One of the Christian Moerlein sales reps offered me samples of a few of their beers that have gone under recent recipe changes. I then decided to take these reviews as an opportunity to try to tell the story of Moerlein and help everyone know the company a little better. To tell the whole story I’ve split it up over three posts, 1 for each beer and each period of Moerlein’s history.
- Barbarossa and the pre-prohibition Christian Moerlein
- OTR Ale and the rebirth of a brand
- Northern Liberties and the reformulation of Moerlein
After Hudepohl brought Christian Moerlein back as a brand in the 80s the situation stayed much the same for Moerlein. That was until 2004 when Greg Hardman stepped in and began buying up as many of the Cincinnati brands he could get his hands on and brought Christian Moerlein back in full effect. The soul of newest rendition of Christian Moerlein was very much a Cincinnati soul. They sponsored events around town, named their beers and focused their artwork on Cincinnati, and of course their main sales market was Cincinnati.
Despite all that Cincinnati soul the liquid in the bottle was not from Cincinnati, or even Ohio. It was being contract brewed out of a brewery in Pennsylvania. Contract brewing is not a dirty word like some think. It’s how Sam Adams got started and how Quaff Bros continues to exist! It was, at the time, the only option available to Moerlein and they always had the goal of bringing everything back to Cincinnati.
That goal was partly achieved in 2011 when Moerlein began making an extremely limited amount of beer in Over-The-Rhine, in fact it was just 1 beer., Arnold’s 1861 Porter (only available at Arnold’s). More steps were taken with the opening of the Moerlein Lager House on the banks (if you go get the pretzels!) but any beer bought in a bottle at Kroger was still from out-of-state.

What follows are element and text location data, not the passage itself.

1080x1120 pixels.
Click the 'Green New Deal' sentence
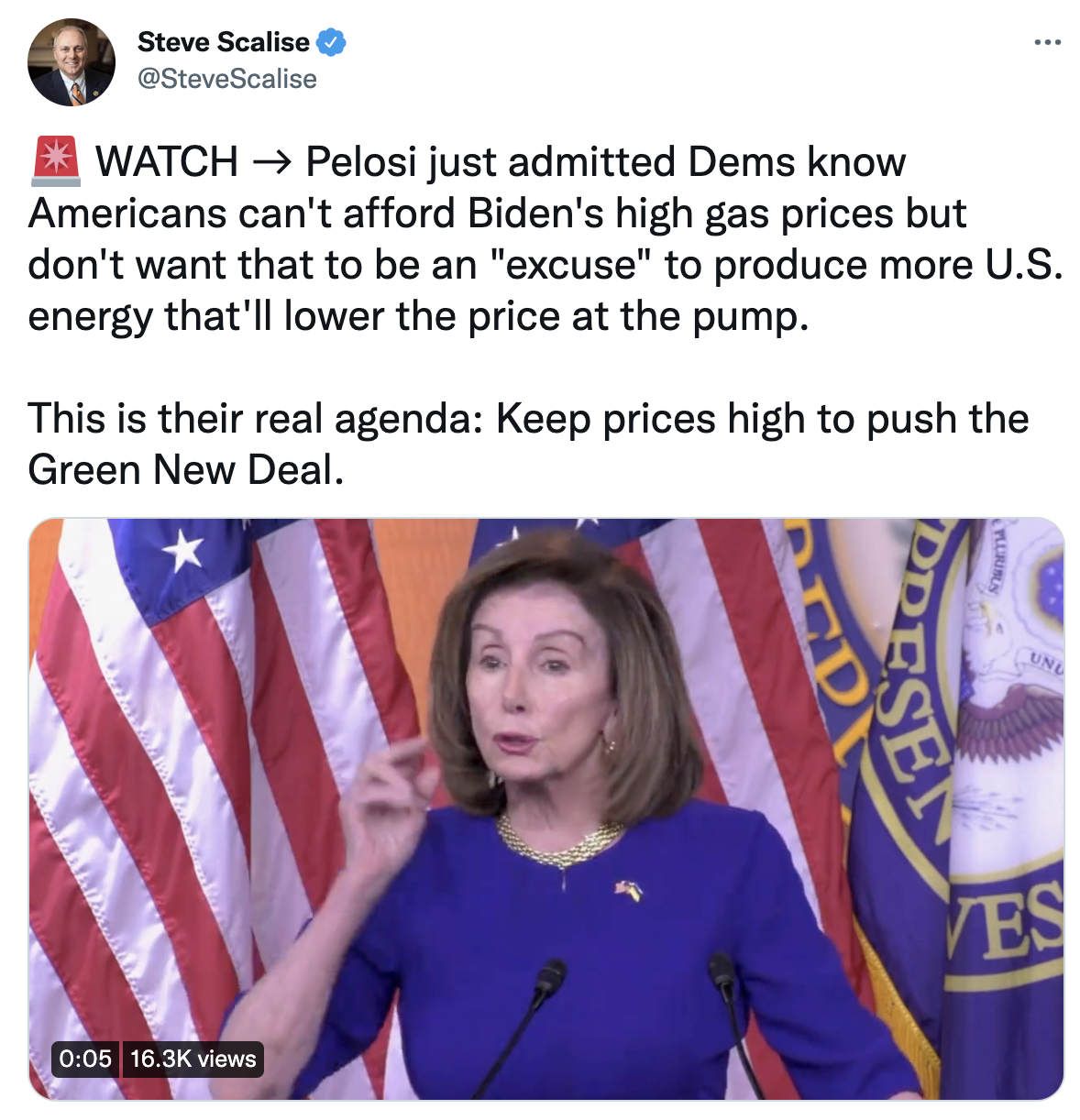coord(529,444)
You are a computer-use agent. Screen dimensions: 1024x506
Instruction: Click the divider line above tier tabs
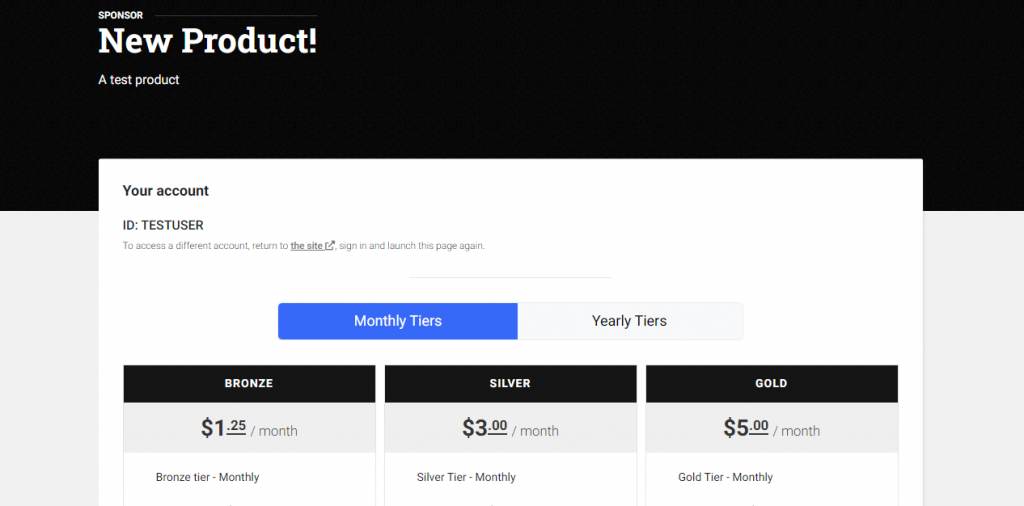point(510,277)
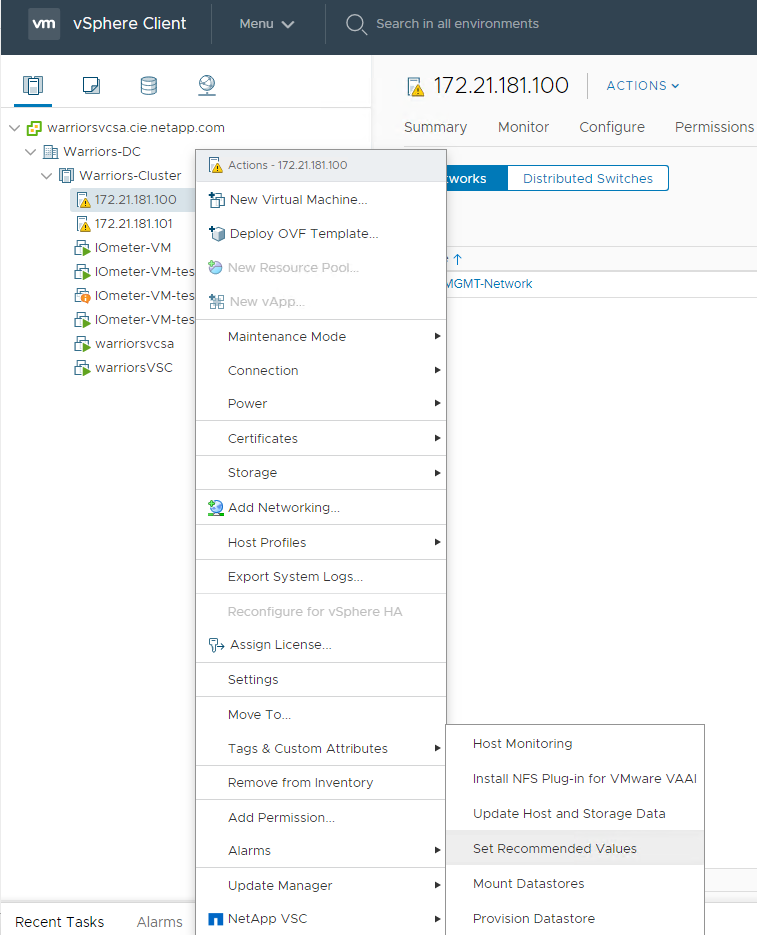The height and width of the screenshot is (935, 757).
Task: Click the search magnifier icon
Action: (x=356, y=24)
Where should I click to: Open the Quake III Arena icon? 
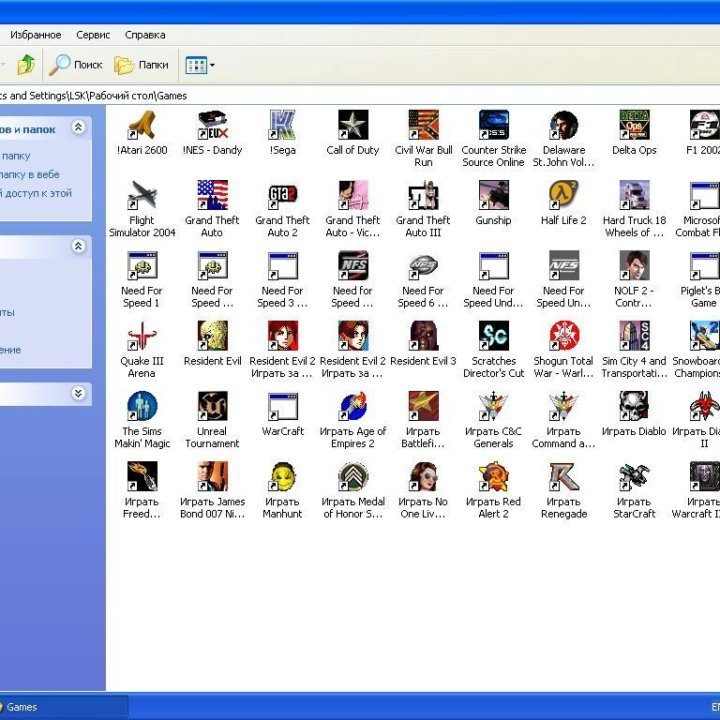pyautogui.click(x=141, y=337)
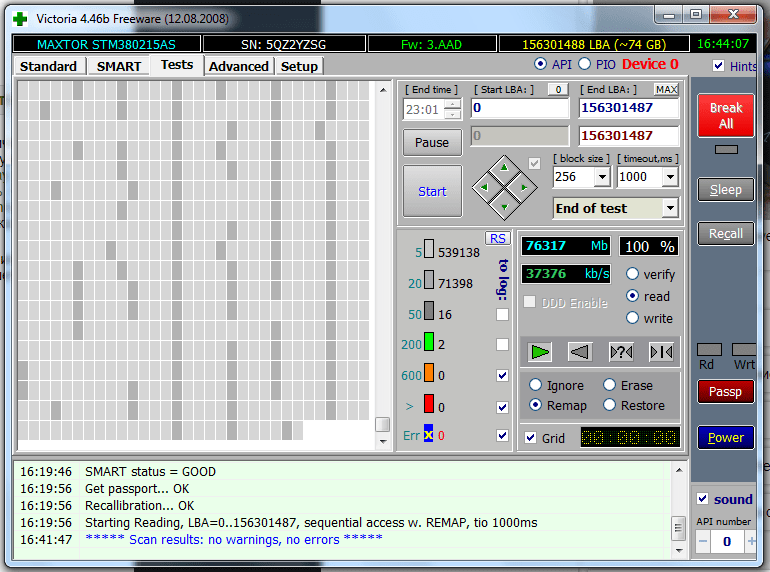The height and width of the screenshot is (572, 770).
Task: Open the timeout ms dropdown
Action: pyautogui.click(x=668, y=177)

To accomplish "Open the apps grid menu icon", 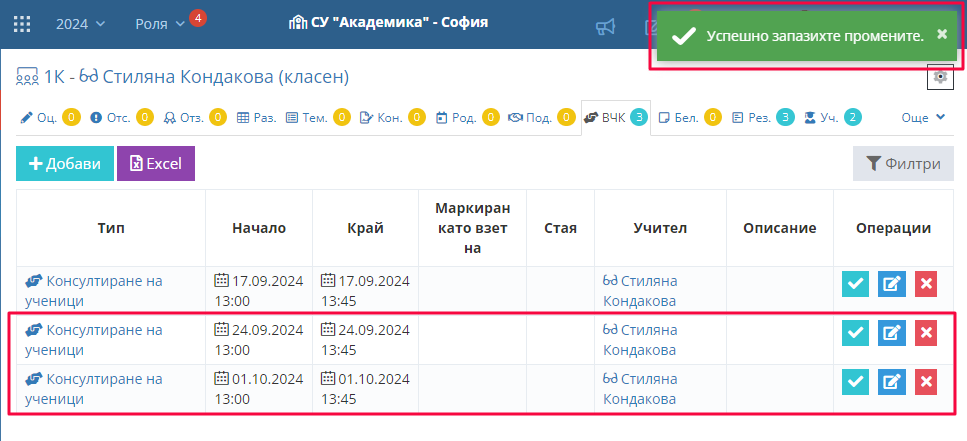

Finally Greg Hardman’s dream was realized in the spring of 2013 with the opening of a full-scale 15,000 barrel plant in the historic Kauffman Brewery in Over-The-Rhine. As of today all Moerlein beer, bottle or draft, is brewed in Cincinnati. But there was still 1 big change, a head brewer. Richard Dubé was the head brewer at The Lager House from the day it opened and began to tweak the Moerlein recipes that were served there. With the opening of the production brewery in OTR he became the Vice President of Brewing Operations and those recipe changes got put into bottles of Christian Moerlein all across the tri-state area. That’s the Moerlein story up until now, where it goes from here time will tell but until then let’s drink beer!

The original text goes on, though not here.